The speaker goes over the logistics, with clear data labels and data structures, such as .stl, VTP, .CSV, VTD, images, as well as OpenFoam setup to extend and reproduce the data.

These files are on Amazon S3 without needing an Amazon web services account, free to download. In addition, he lists a website caemldatasets.org/ahmedml for all the details, or pre-print and commercial usage licenses. You can view all three data sets below.

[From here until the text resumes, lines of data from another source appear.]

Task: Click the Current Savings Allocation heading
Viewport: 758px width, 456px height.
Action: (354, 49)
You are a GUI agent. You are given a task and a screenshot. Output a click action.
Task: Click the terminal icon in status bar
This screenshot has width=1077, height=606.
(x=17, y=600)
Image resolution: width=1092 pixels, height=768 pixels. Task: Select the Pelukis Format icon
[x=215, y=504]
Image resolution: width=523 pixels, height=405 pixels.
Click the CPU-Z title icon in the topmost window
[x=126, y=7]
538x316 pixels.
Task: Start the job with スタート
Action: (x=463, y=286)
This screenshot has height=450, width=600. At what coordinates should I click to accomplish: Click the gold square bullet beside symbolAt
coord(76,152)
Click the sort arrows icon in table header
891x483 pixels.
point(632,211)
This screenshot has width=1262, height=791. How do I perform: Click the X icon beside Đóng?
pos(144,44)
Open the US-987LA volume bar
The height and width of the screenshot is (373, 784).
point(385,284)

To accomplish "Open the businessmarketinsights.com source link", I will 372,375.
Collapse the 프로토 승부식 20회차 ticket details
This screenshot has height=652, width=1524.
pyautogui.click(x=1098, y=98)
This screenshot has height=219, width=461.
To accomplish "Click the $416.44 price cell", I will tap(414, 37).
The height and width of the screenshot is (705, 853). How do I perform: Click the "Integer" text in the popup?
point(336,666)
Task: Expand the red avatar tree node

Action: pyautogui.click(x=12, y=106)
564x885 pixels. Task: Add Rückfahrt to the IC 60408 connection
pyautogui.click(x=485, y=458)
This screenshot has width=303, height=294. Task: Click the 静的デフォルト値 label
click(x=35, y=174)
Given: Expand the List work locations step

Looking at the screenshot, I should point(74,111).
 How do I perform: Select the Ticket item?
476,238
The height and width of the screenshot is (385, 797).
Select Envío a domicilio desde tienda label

Cost Consideration for GPU and Data

As this technology is in the beginning stages, costs can be high, especially with all of the compute resources that you require.

At a cost of a cent, however, 500 case runs adds up. He makes sure to say that in many machine learning cases the training model will be used. It also makes the point that there will need to be an understanding of GPU before you can get started.

The Main Goal of AI Integration in CFD

Overall, the main idea is that it looks at the difference between a geometry flow and its potential relationships and it should all be automated. Also he states that there needs to be easy and clear validation standards.

Application in Turbulence models

Many of the uses of Machine Learning in CFD could apply to a turbulence model, doing something with an initialization, and many linear solver or transition models.

But, more specifically, they are most interested in the surrogate models.